Lacking a wireless operation, China Telecom suffers from the same maladies as virtually any other wire-line carrier -- declining subscribers and revenue. Let’s face it, wireless is where the Renminbi are! With Mr. Wang at the helm, China Telecom has embarked on an aggressive diversification program pushing the company quickly into high-growth, non-voice related services such as broadband access, valued-added services, and managed data services. These revenue streams now represent (as of 2007) more than one third of the company’s revenue and are increasing at more than 25 percent annually. Maybe more importantly, these services have enabled China Telecom to become much more closely aligned with corporate and government customers as well as mid-to-high-end consumers. And that’s where Qualcomm will benefit.
Don’t expect China Telecom to go head-to-head with China Mobile for the mass market. They’re simply too far behind from a network footprint perspective to make up the gap in any reasonable amount of time. However, what China Telecom will do is exploit their current strength, their own up-market customer base.
The wireless market in China today is largely driven by personal communications and has generally not been integrated into the enterprise (including government) space on any large scale.
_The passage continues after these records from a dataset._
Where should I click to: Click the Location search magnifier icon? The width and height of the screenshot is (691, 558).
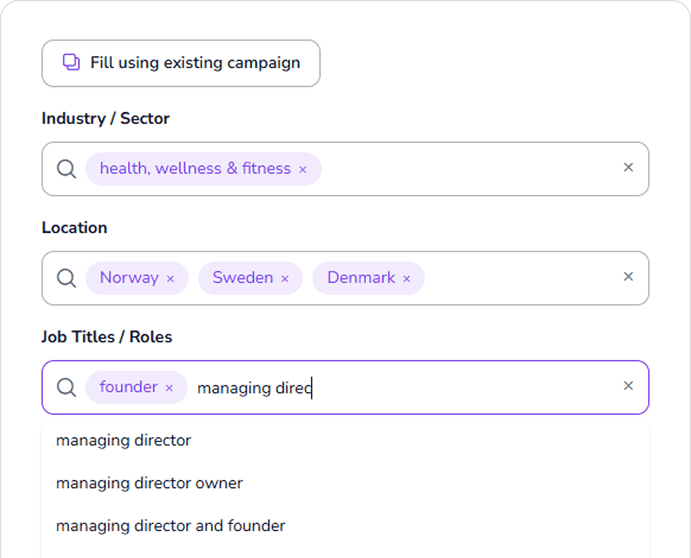(66, 278)
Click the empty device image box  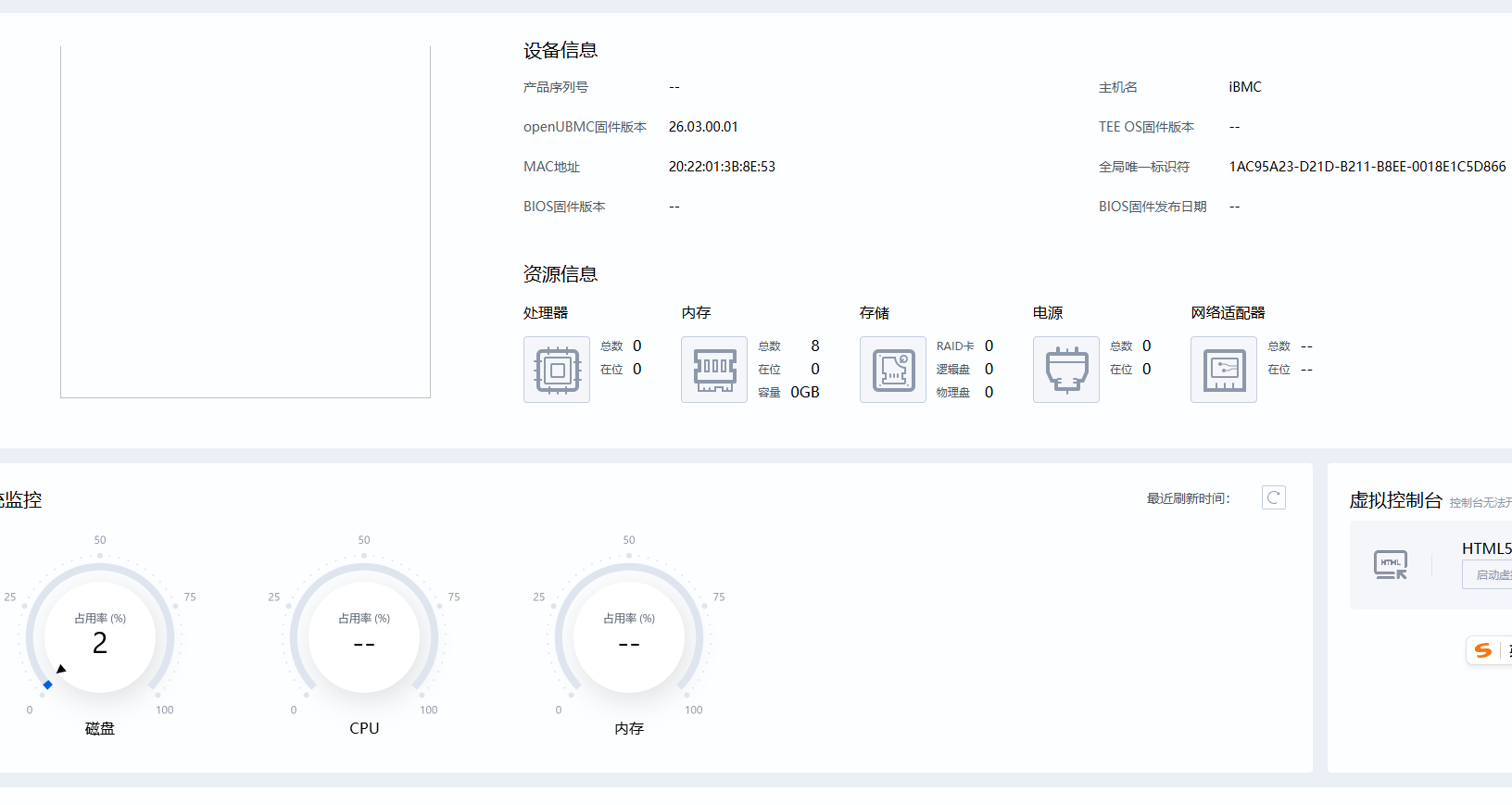point(246,222)
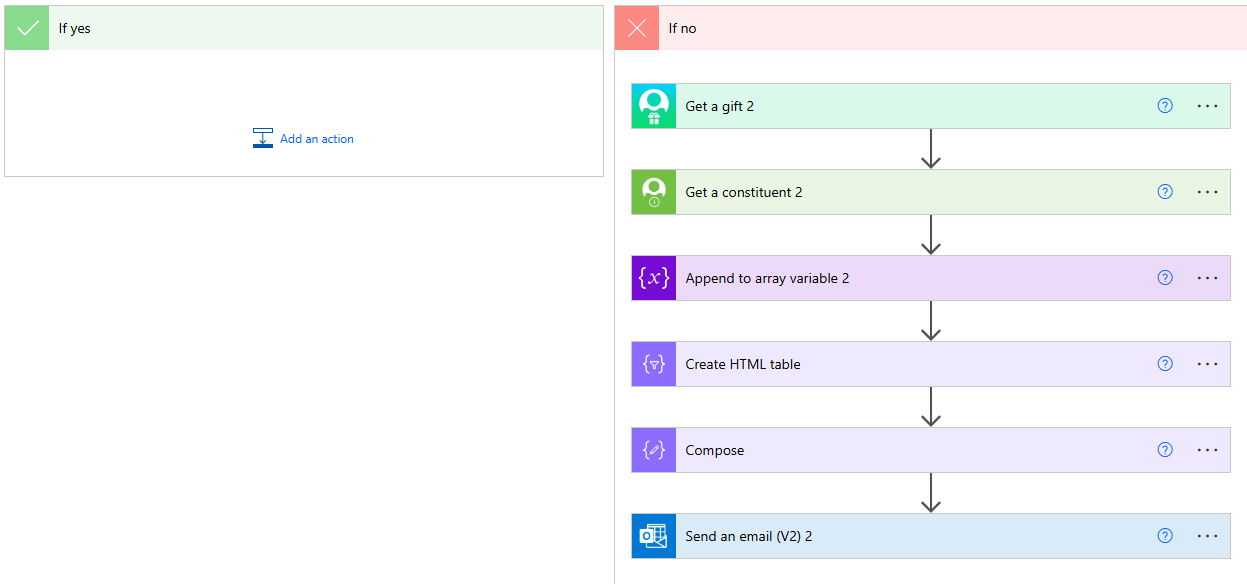The image size is (1247, 584).
Task: Click the green checkmark on the If yes branch
Action: pyautogui.click(x=26, y=27)
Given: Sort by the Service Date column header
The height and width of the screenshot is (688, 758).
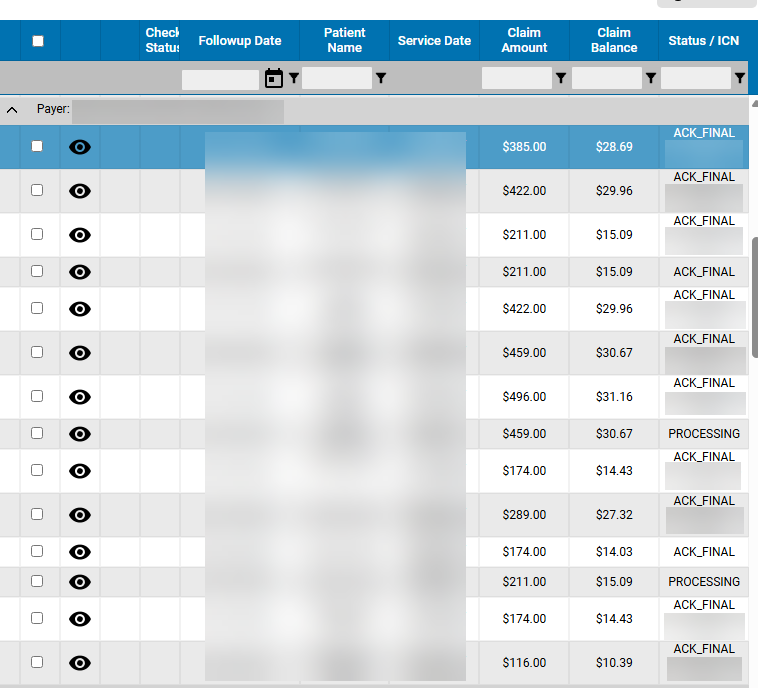Looking at the screenshot, I should coord(434,41).
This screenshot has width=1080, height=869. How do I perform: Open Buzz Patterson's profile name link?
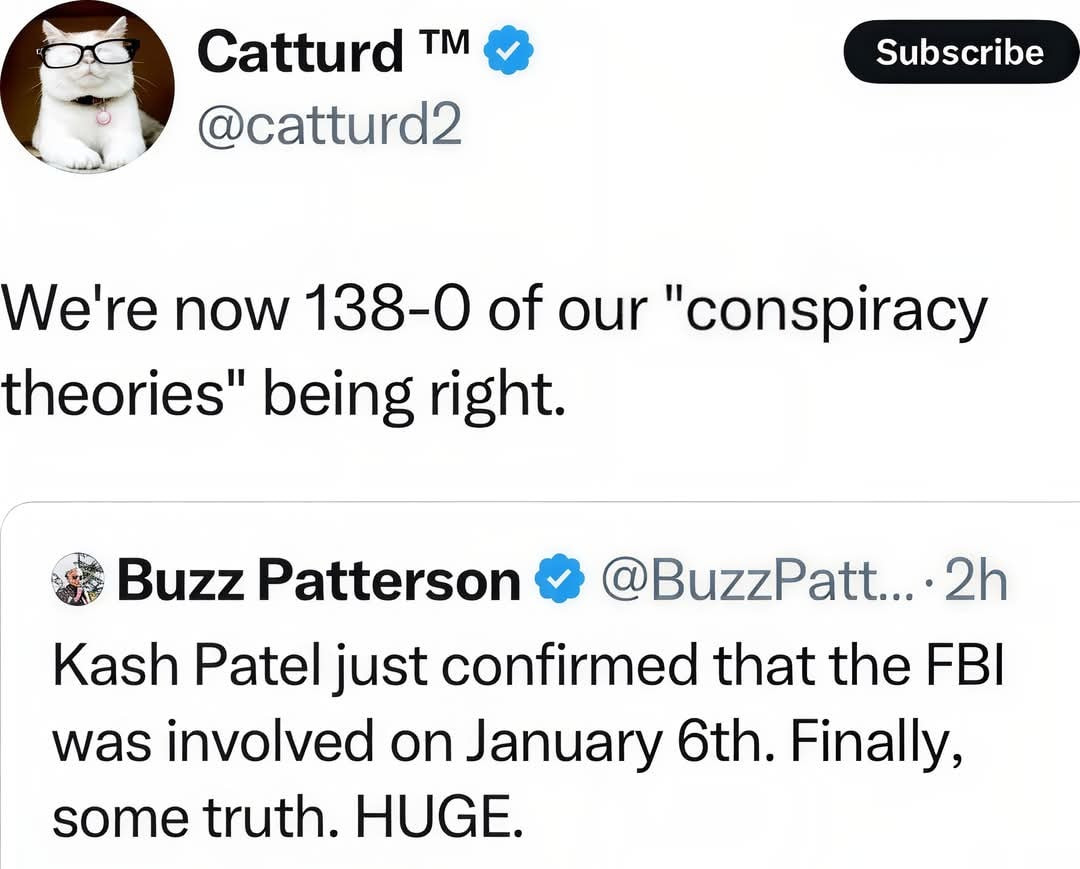pyautogui.click(x=318, y=581)
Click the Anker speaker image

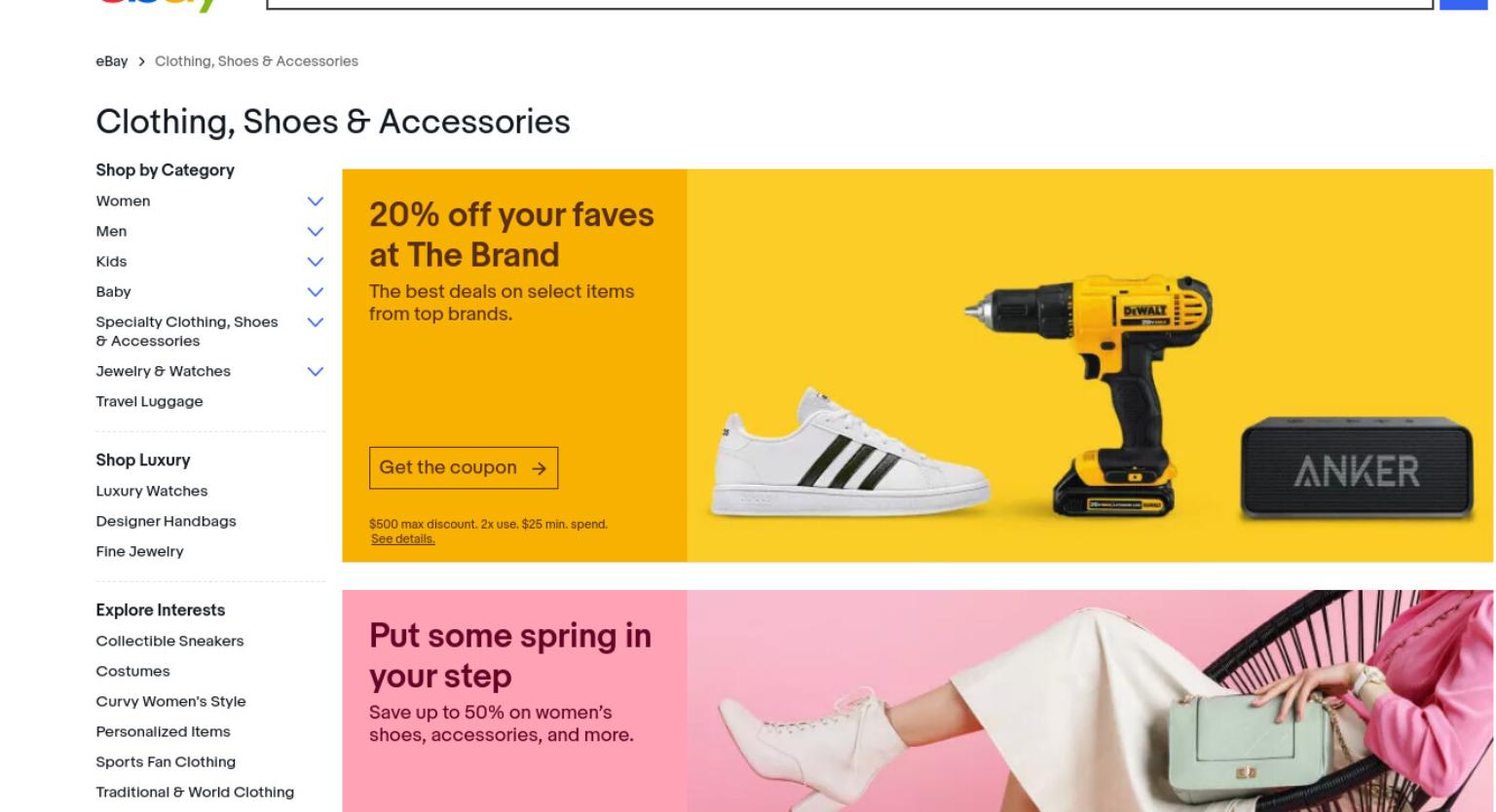[1357, 469]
Expect China Telecom with Qualcomm’s CDMA-based technology to go after this market very heavily and very successfully because it is largely virgin territory, and they have the added advantage of having the inside track. So too will be the case with the company’s mid-to-high-end consumers who are now buying broadband Internet access from China Telecom. Look for the company to focus on “mobile broadband” and the wireless data services to this group. Here again, China Telecom already has the relationship with this high-end group courtesy of the their broadband and Internet services.
China Telecom has already indicated that it plans to spend RMB 80 billion (about $10 billion – $12 billion) over the next three years to build out the existing network infrastructure to a point capable of supporting 200 million subscribers (about 5 times the current level). While the natural reaction is to assume that the “typical” wireless infrastructure players divvy this up, I have thought for sometime that you’ll see the bulk of the money directed to Huawei and ZTE. A recent comment in The South China Post seems to support that conclusion. However, the one common thread among all the players and prime beneficiary remains Qualcomm. At the end of the day, it is their proprietary technology being put in place.
Given an aggressive rollout by China Telecom and focus on “upscale” subscribers, this will generate a nice pocket of change for Qualcomm to offset any set-back from Nokia Corp. (NYSE: NOK).
Position: The Telecom Connection model portfolio is long QCOM.
— Bob Faulkner, Special to Unstrung.